It would be extremely helpful to investors for Nominating Committees (in their publicly available charters) to disclose the procedures for shareholders to submit candidates for the Board, as well as the policies for receiving and considering such candidates by the Nominating Committee. A description of specific, minimum qualifications for nominees is paramount, as are the qualities or skills the Committee believes are necessary for directors to possess. The Committee should also clearly spell out any specific standards for the overall composition and structure of the board.

The Forum additionally supports the recommendations that Nominating Committees disclose when they receive nominations from security holders, as well as if the Committee uses different criteria in evaluating investor nominees and Board nominees.

We also strongly recommend additional disclosures regarding how the Nominating Committee takes the issue of Board diversity into account when considering candidates for the proxy ballot. A number of companies already disclose their commitment to Board diversity in their nominating charters, and diverse shareholder representation is a factor highlighted by TIAA-CREF in its guidelines on Corporate Governance. According to Richard C. Breedon's recent report on governance reforms at MCI, Restoring Trust -- Corporate Governance for the Future of MCI, Inc.: "While not thought of as a traditional concern of corporate governance, the issues relating to diversity are part of what should be considered good governance. . .Indeed, since diversity is an essential part of who is being governed, it should not be seen as something that can be overlooked when creating a structure of excellence in governance."

In addition, a description of how each candidate meets independence requirements outlined by the stock exchange listing reforms should also be an expected disclosure, regardless of whether that company lists on the exchanges. Such disclosure is part of setting best practices for the company, and should not be overlooked.

The Forum further supports transparency of the nominators behind candidates that are listed on the proxy statement, including those proposed by management, Directors, shareholders, and Board search firms (third parties). This information is quite useful to investors in determining conflicts of interest and the measure of independence Board candidates have from management, other Directors, and the company itself. We feel Directors standing for re-election, as well as executives, should not be exempt from this obligation. Shareholders should also be provided with fee disclosures related to third parties that identify or assist the company in evaluating potential nominees.

If shareholders spend the time and energy to provide an appropriate candidate for the Board, the Nominating Committee should disclose such information to investors--especially if the Committee chose not to recommend that candidate. The disclosures should include the name of the nominee, the investor or group of shareholders that recommended that nominee, and the reasons the Committee decided to not include the proposed name on the proxy ballot. This action should not be limited to those investors or groups of investors with three percent or more shares in the company. Any thoughtful nominee should be given due consideration. Investors have a fundamental right to know when the Committee does not consider additional, legitimate candidates for the proxy.

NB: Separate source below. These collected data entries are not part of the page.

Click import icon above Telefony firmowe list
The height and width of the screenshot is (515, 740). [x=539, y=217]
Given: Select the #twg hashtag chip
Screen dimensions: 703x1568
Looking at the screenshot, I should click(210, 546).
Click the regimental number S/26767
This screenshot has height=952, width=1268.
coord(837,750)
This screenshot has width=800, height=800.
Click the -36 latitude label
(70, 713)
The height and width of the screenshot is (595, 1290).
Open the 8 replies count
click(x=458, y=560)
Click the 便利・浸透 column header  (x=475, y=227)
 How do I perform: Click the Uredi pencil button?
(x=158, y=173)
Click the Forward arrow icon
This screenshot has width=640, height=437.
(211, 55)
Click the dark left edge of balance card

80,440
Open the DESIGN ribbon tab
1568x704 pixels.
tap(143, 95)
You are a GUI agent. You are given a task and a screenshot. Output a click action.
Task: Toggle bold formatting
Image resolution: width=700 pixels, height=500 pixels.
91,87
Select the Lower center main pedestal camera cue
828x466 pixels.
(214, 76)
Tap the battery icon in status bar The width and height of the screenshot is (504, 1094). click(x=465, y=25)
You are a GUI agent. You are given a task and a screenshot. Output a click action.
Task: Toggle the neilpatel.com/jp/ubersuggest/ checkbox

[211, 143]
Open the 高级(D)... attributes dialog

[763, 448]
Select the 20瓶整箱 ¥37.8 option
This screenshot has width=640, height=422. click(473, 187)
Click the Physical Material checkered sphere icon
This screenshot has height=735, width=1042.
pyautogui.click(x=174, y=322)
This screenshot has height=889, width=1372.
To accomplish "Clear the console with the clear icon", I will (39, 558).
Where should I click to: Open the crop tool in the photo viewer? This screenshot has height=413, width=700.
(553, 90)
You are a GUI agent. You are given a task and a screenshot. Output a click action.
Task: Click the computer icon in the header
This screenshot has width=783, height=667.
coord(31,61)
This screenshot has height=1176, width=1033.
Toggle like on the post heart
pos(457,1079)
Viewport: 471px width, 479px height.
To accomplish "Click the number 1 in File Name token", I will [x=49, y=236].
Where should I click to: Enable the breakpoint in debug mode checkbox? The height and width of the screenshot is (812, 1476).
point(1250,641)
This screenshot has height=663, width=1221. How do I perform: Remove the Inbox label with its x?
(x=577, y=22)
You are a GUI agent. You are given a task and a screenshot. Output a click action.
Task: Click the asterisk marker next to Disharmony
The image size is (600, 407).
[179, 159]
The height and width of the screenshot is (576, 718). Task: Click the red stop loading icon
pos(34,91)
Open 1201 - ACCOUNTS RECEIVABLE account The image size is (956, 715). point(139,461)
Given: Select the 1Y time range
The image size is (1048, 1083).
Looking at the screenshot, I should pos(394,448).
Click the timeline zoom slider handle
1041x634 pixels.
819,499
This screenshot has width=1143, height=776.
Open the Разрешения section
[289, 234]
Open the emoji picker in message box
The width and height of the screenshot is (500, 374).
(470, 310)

The Nominating Committee charter also should be summarized in the corporate proxy statement, but available in its entirety on the company's web site, or in hardcopy upon request (since very few investors would utilize this method). If changes are made to the company's charter, such changes should be made on the web site, in appropriate shareholder disclosure mailings, and brought to the attention of investors in next year's proxy statement.

Shareholder Communications with Board Members

In our experience, Board members rarely respond to communications from shareowners. Calls, letters and emails are often routed through Investor Relations or corporate executives, who often decide to filter such correspondence, or ignore it altogether. Our experiences were paralleled in a recent Wall Street Journal article highlighting company performance regarding communications with investors.1

The methods of communication between security holders and Boards should be quite clear and easily accessible to all investors though multiple channels. Just as the revised NYSE listing standards proposed direct channels for communicating with Audit Committees, investors and other stakeholders should have direct access -- via emails, phone hotlines, faxes, and addresses -- to Board members, to discuss issues appropriate for Board attention. In the absence of full disclosure of Board members' emails and phone numbers, perhaps the SEC can suggest a Shareholder/Stakeholder Committee, comprised of three to four independent directors, that serve as a liaison between investors, stakeholders, and the Board-at-large. Such a committee has been suggested by shareholders in the past, in the form of shareholder resolutions dating back a decade or more.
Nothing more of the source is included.